A message queue is a durable component, stored in memory, that supports asynchronous communication. It serves as a buffer and distributes asynchronous requests. The producers create messages and publish them into the message queue. The consumers/subscribers connect to the queue and consume the messages from the queue. Message queue is preferred for decoupling to build scalable and reliable application.

Never use database as message queues, as polling of database for new records is expensive (long intervals).


Caching

Caching allows to serve content faster. It happens at different levels in a web application, from CDN (edge caching), Database caching natively used by every database, Browsers caching the static assets based on the cache expiry headers and Server caching (API caching) which is custom caching of data in a server application. Caching is used for heavy concurrent reads but less high write frequency.

The TTL (Time To Live) in cache is used when the data is updated frequently and the cache is required to be expired in regular intervals. The cache automatically gets deleted once the TTL interval has passed. Do not make the cache expiration date too short as this will cause the system to reload data from the database too frequently. Meanwhile, it is advisable not to make the expiration date too long as the data can become stale. Multiple cache servers across different data centers are recommended to avoid single point of failure.

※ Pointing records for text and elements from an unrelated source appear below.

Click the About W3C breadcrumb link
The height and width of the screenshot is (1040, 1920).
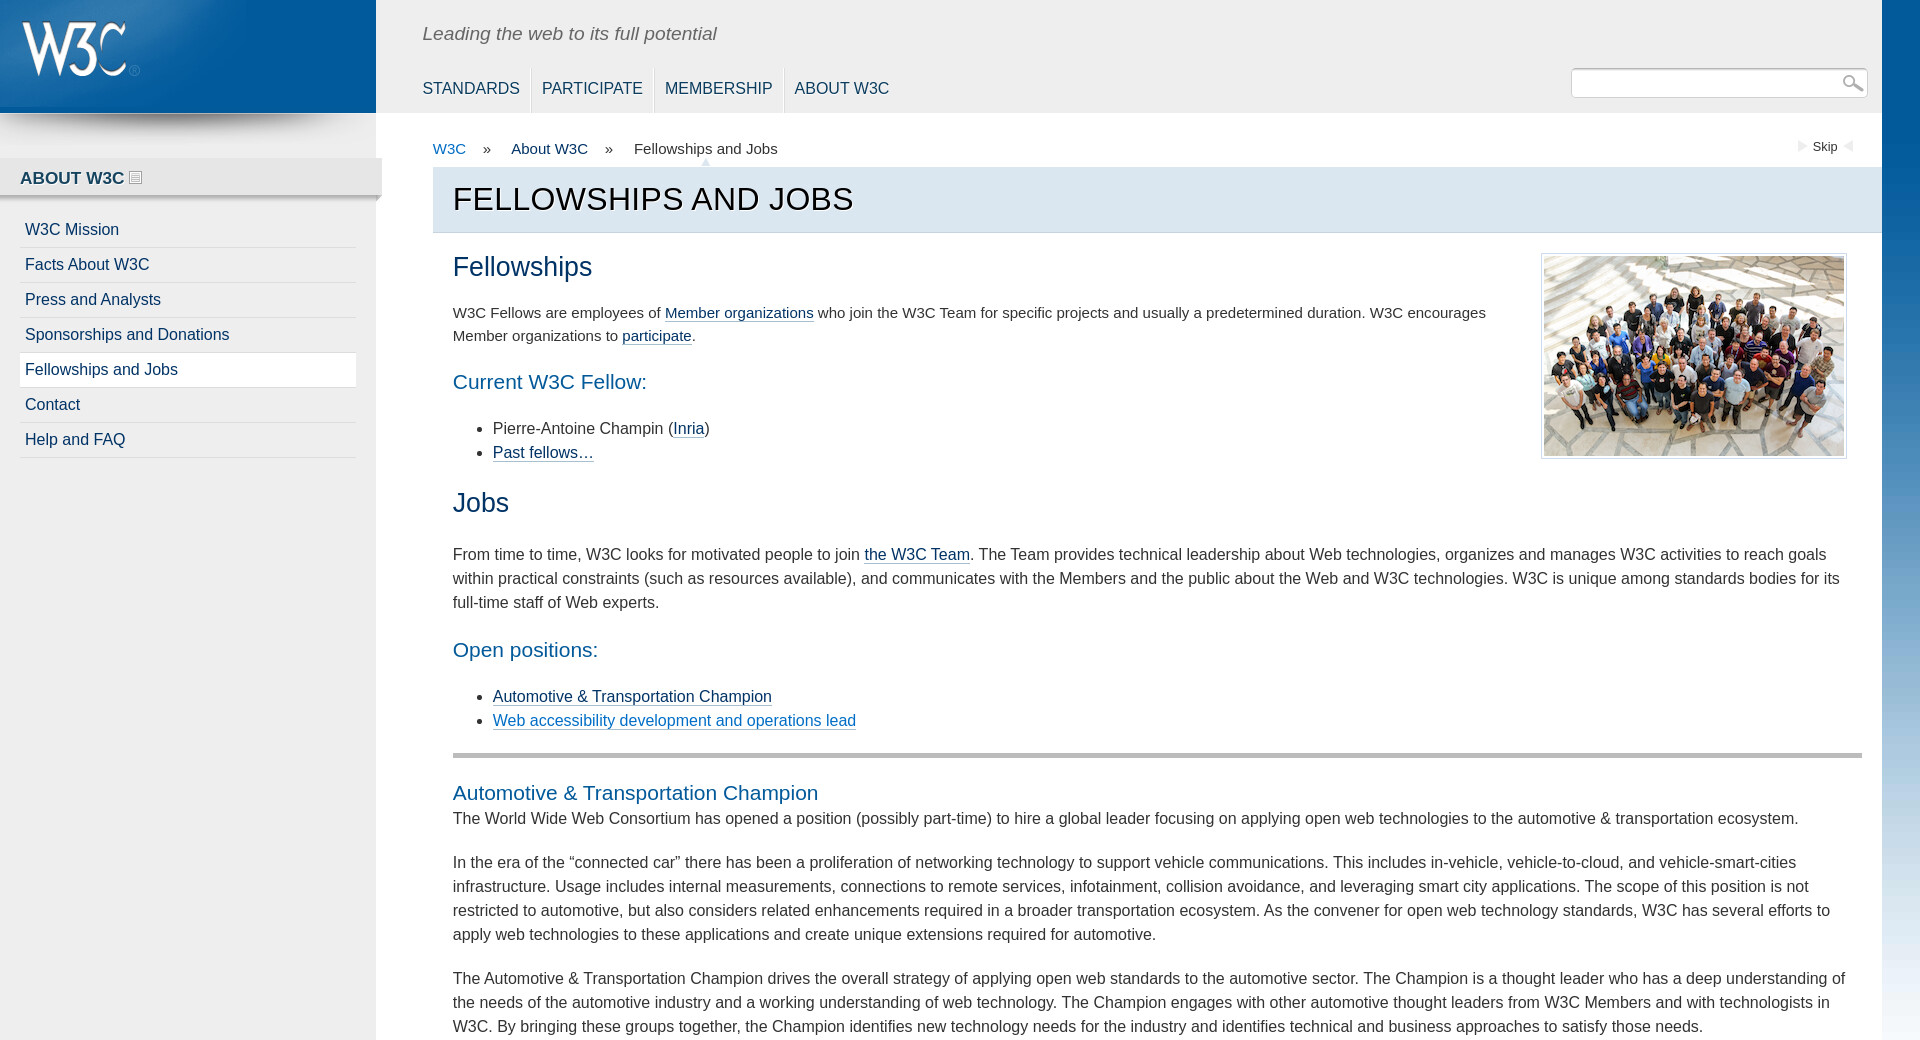[549, 149]
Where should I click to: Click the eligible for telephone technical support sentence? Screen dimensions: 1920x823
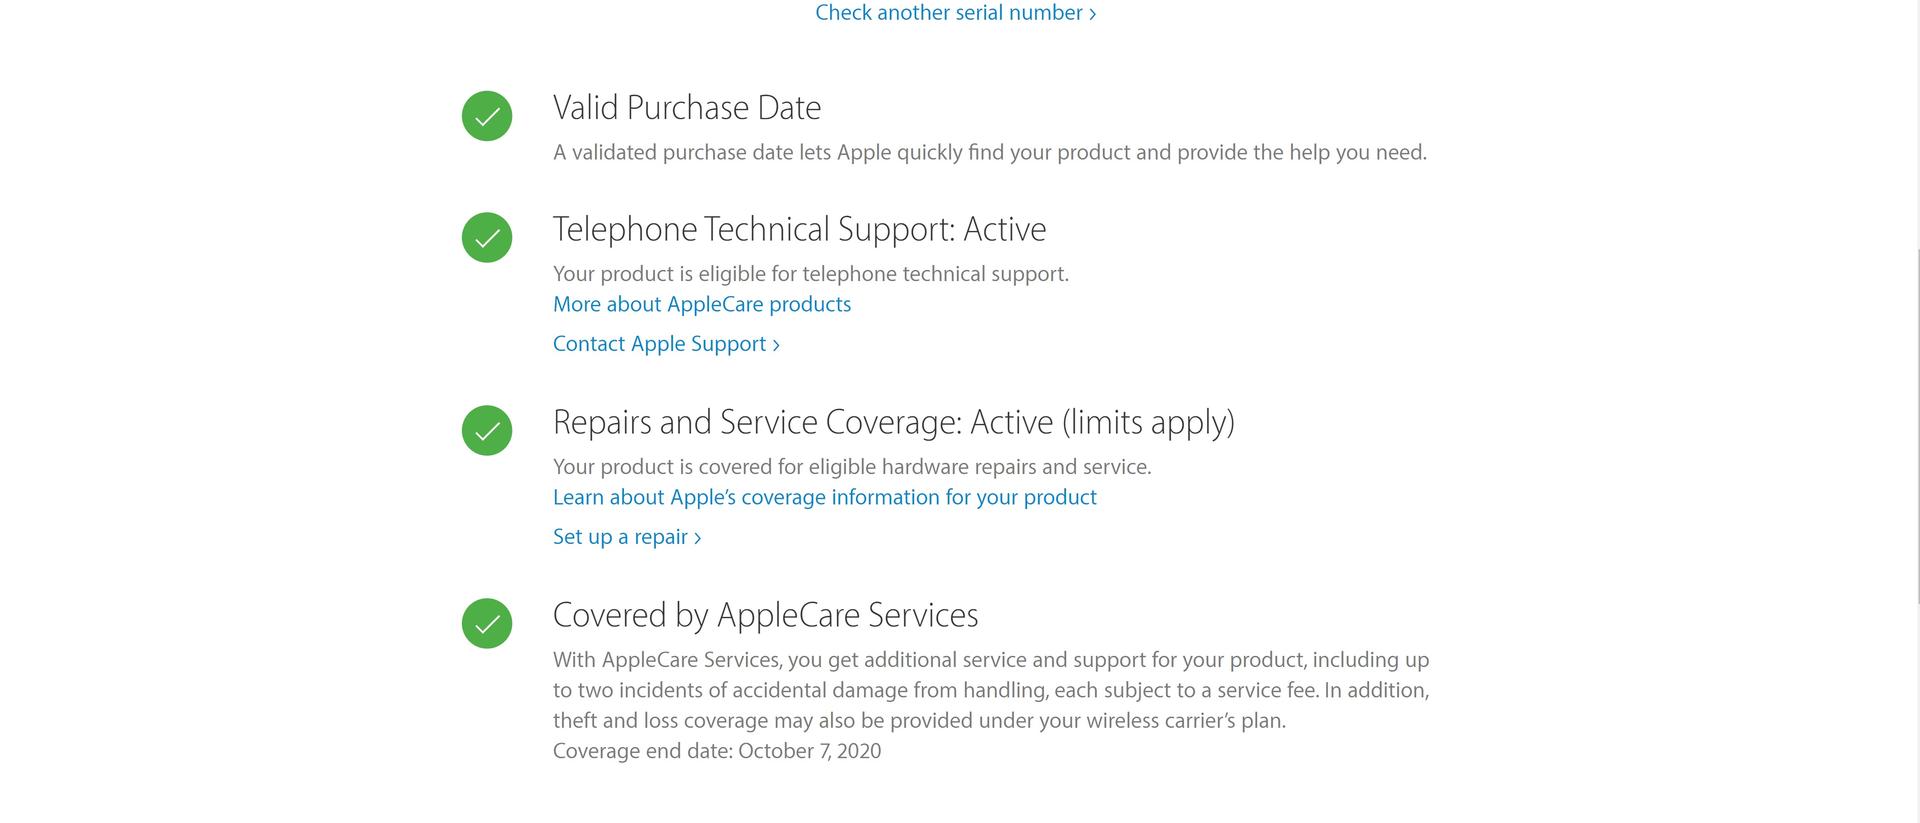pyautogui.click(x=811, y=274)
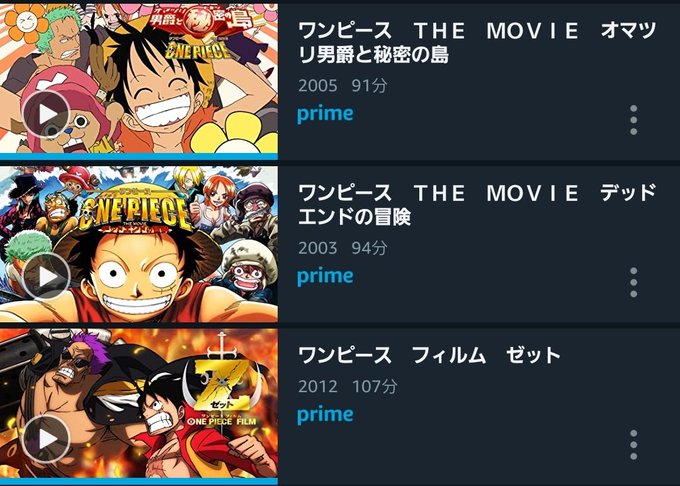Open more options for the 2003 movie

(x=634, y=282)
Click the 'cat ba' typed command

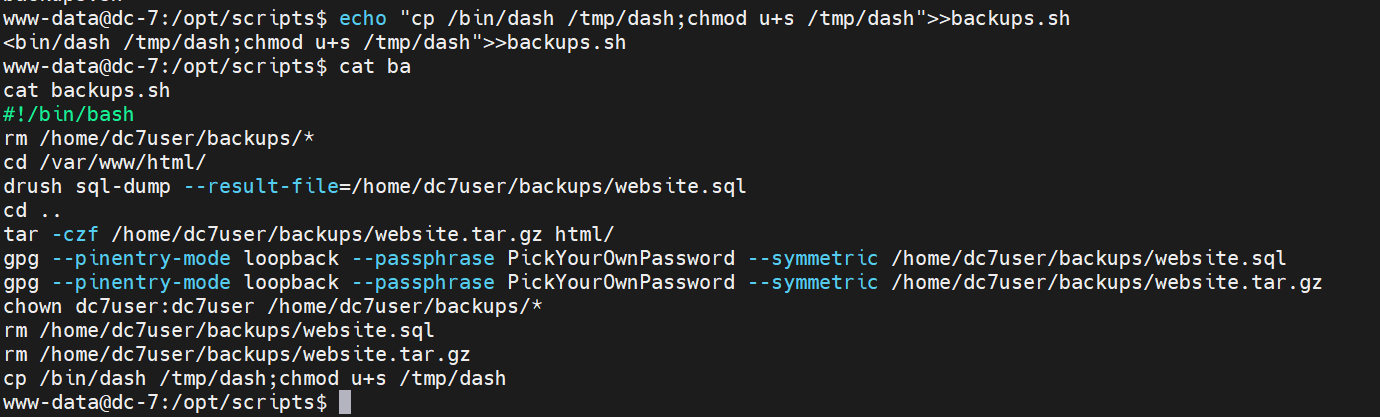click(x=375, y=67)
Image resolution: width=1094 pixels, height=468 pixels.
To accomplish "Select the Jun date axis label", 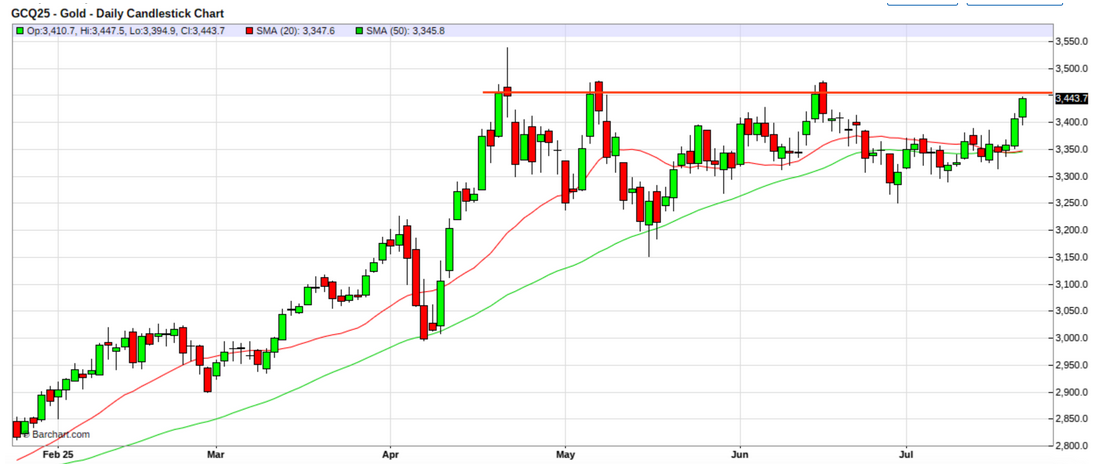I will tap(740, 453).
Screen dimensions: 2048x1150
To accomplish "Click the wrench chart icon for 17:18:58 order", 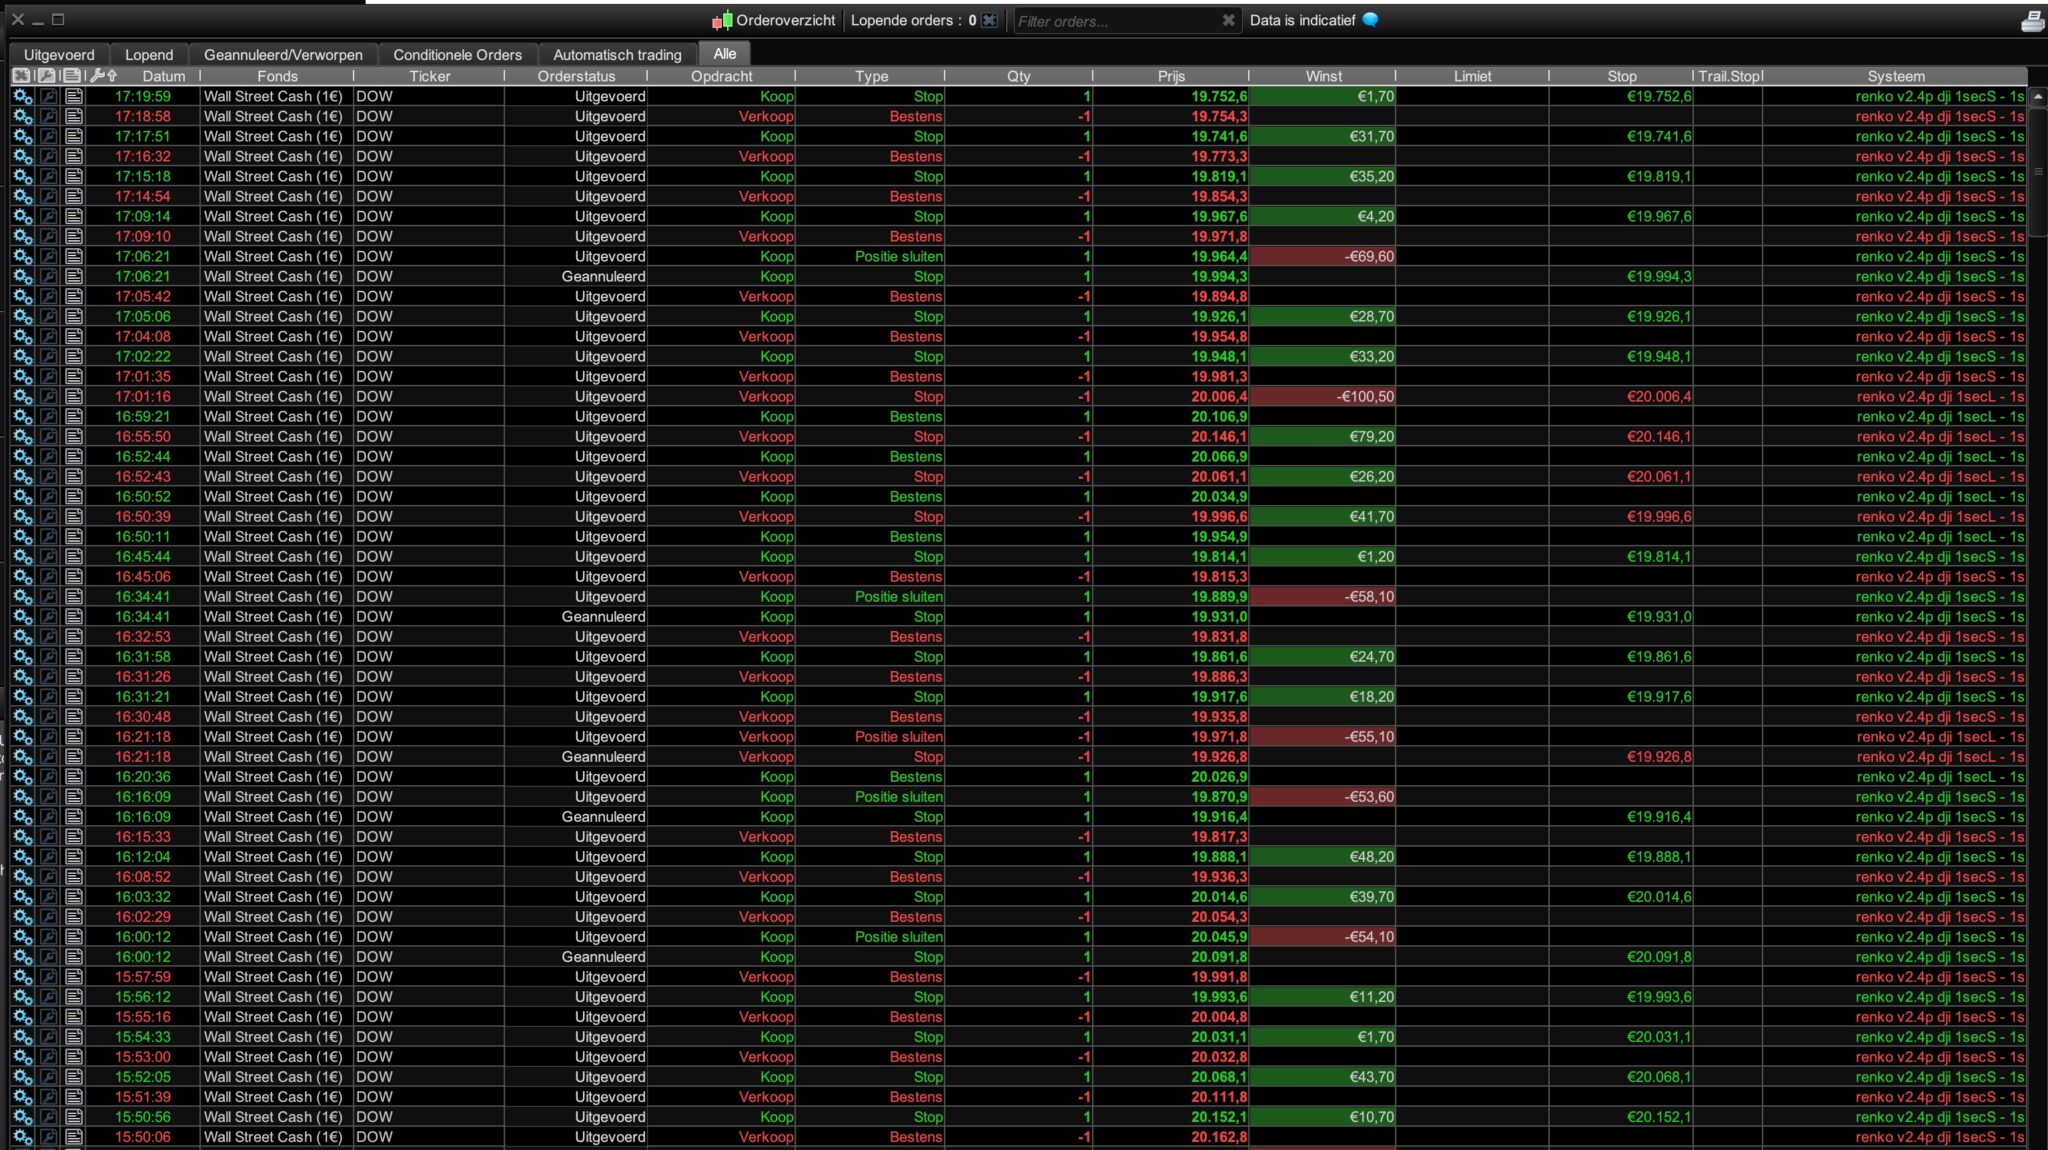I will click(48, 116).
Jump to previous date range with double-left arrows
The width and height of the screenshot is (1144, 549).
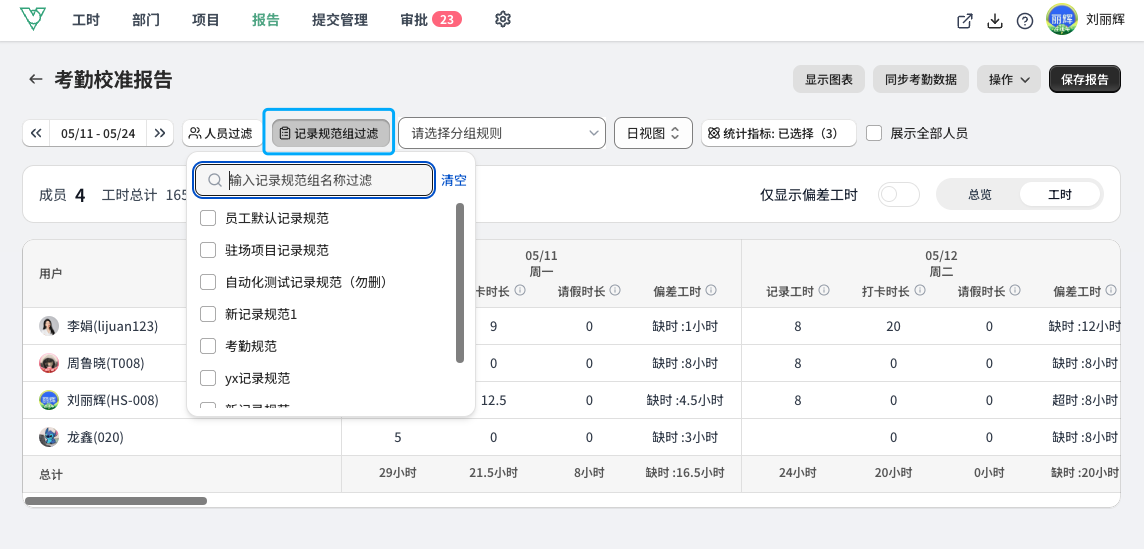click(36, 133)
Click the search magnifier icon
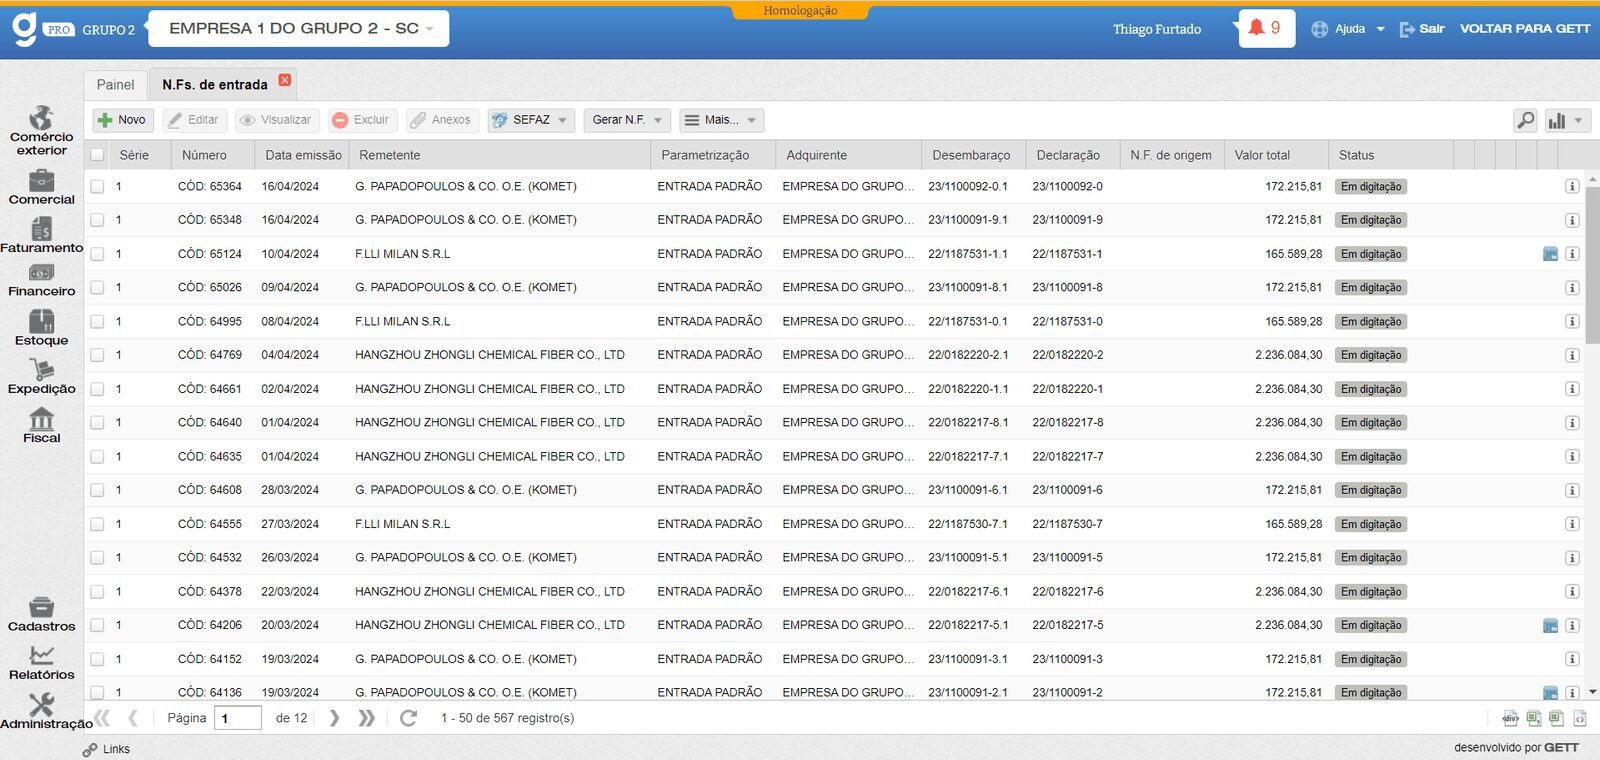The height and width of the screenshot is (760, 1600). pyautogui.click(x=1525, y=120)
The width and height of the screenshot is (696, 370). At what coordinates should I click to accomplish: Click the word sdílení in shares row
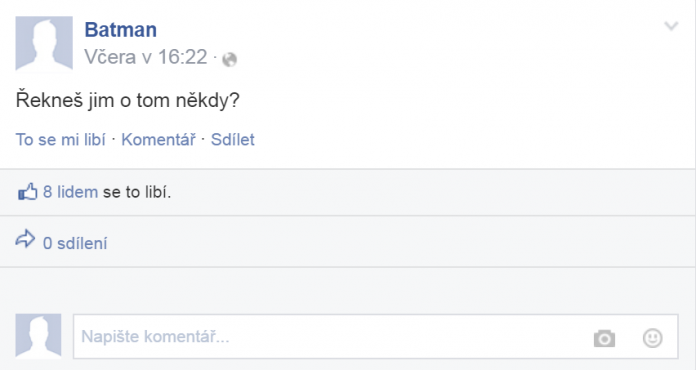pos(82,243)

Below are some of the different caching strategies. Read through cache strategy is most popularly used.

Lazy loading (Cache aside): Lazy loading strategy keeps the cache updated through the application asynchronously. When the application requests data, it first makes the request to the cache. If the data exists in the cache and is not expired, then the data is returned to the application, or else the application requests the data from data store. After receiving the data from data store, the application writes the data into cache.

Read through cache: The data will be read through the cache every time. First, check whether data exists in the cache. If it does, read from the cache and send the response. If it doesn’t, the cache will be updated from the datasource. Cache will then send the response back to the client.

Write-through cache: The write-through strategy adds or updates the data in the cache whenever data is written to the database. Data is first written to the cache and then to the main database.

Write behind cache: Cache will send the response before writing to the datastore. It writes to the datastore asynchronously depending on the load. It's a special type of write through cache, were the cache doesn’t wait for the datastore to acknowledge whether data is stored.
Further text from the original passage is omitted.